One short story, an unlikely love story of sorts, took me to the shores of Lake Superior in humidity that was palpable. The specificity of details in this one: one lost flip-flop, fancy leather car seats that spew AC and make you think you’re peeing yourself, roving burn-barrel marks in the yard, and Baby Adams, so loved. In another story, one driven by dialogue, two seasoned firefighters tell the new guy that he can’t dwell on the people they don’t save, using humor to mask the inescapable moments of loss that come with the job. And our last fiction selection contains a bit of dialogue that might make George Saunders jealous for all of its humor and complexity:
“Will you ever drop me?” he said.
I paused. “Honestly…probably?” I replied.
“Hi oh,” he expressed, a slang term in our language that means something along the lines of wow, okay, geez.
In creative nonfiction, you’ll find an essay full of contradictions that are not contradictions at all. Seemingly inconsequential prayers and great big ones live side by side for the author’s mom whose prayers pull from Christian and Ojibwe traditions. There’s humor, but that humor is getting at a great big heart, full of love and connection. In another essay, this one beautifully compact, the author who has lost their sense of belonging takes up their grandmother’s weaving combs, spindle, and battens. And finally, a young “Indigenous introvert” has 19 freezing miles to go as they walk home from their college class one January evening. This one sings:
I go into a silent meditation as I walk and begin to sing songs that survived for centuries that beat like a drum keeping my culture alive in 2023. I raise my voice and the heavens open up and there I can see my ancestors looking at me with pride. That is a lie, unfortunately I am part of the generation that can sing K-pop songs better than I can sing in my own native language. Not to mention I am an introvert and doing that would make me want to disappear. I skip the music today and instead I listen to the rez dogs barking somewhere behind the only trees that flourish year-round in these parts, elm trees.

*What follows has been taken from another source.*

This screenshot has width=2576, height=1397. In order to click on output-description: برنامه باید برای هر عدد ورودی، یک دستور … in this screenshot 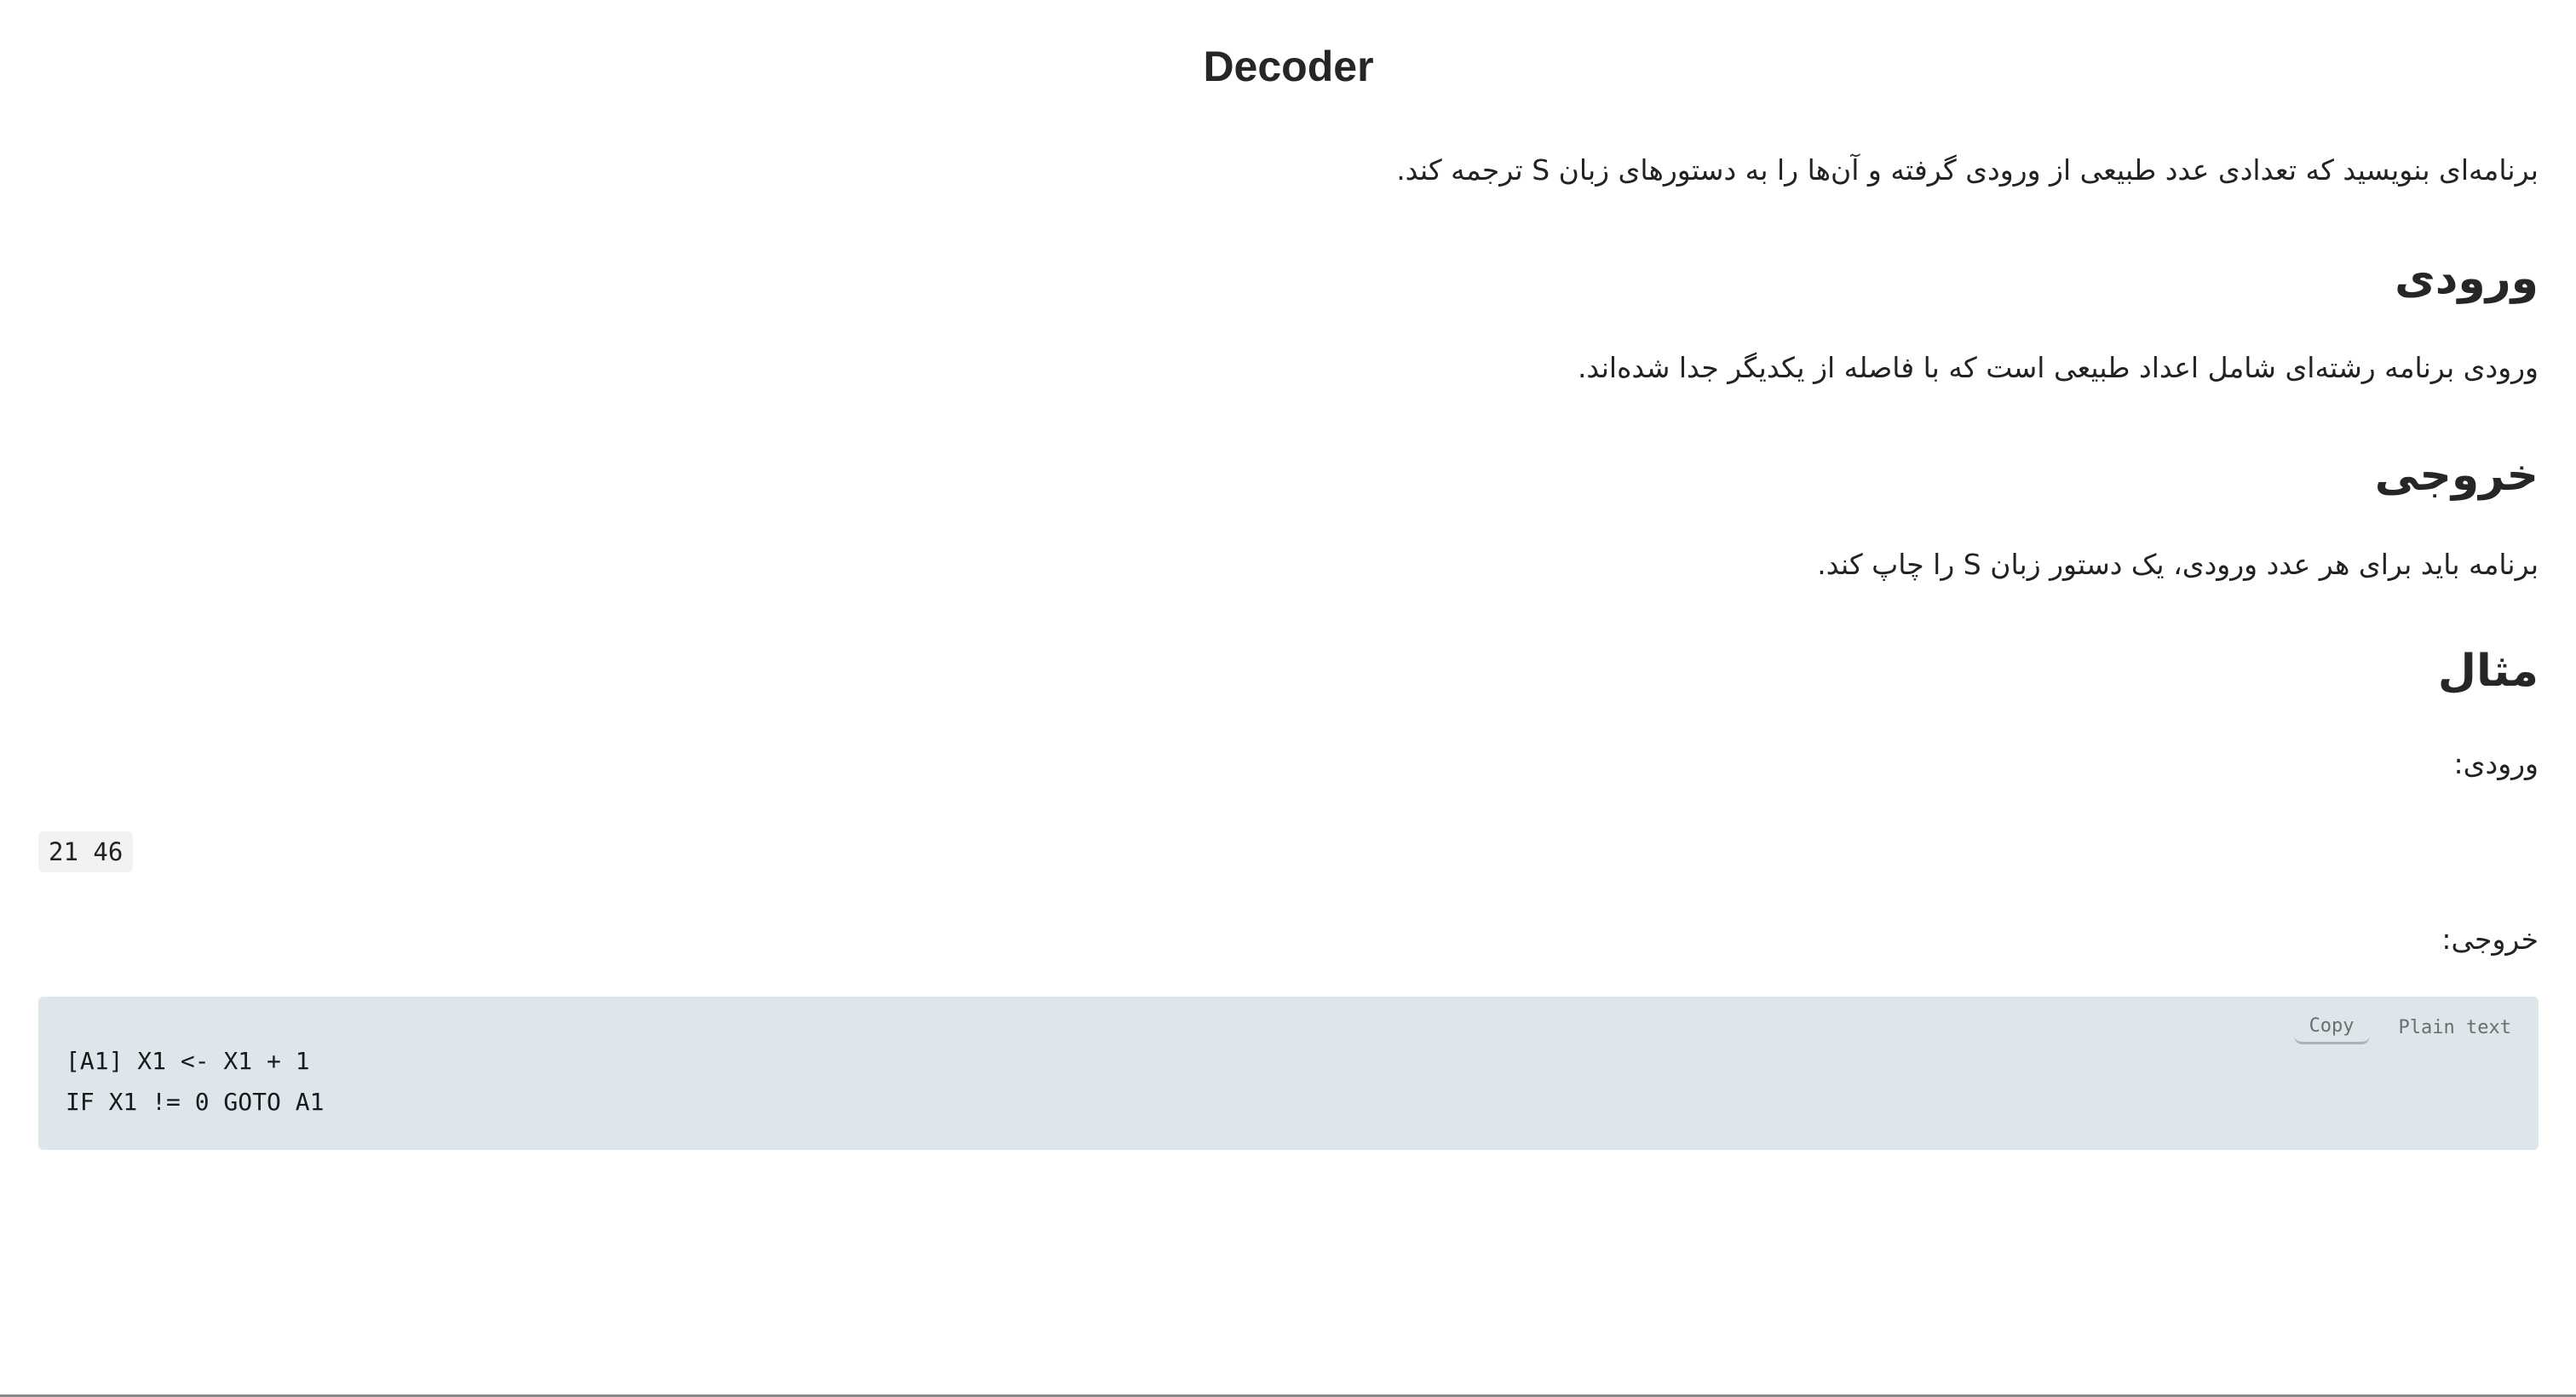, I will do `click(2178, 565)`.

I hope you, too, are heartened by these poems, stories, and essays. Not necessarily because they are uplifting in content, although some certainly are. And not because you should spend one bit of time thinking about things like American letters. But because of the talent, determination, and care that brought these pieces into being and because there are so many more where these came from. We are, indeed, in good hands.
Kelli Jo Ford is a citizen of the Cherokee Nation, a professor at the Institute of American Indian Arts, and the author of Crooked Hallelujah.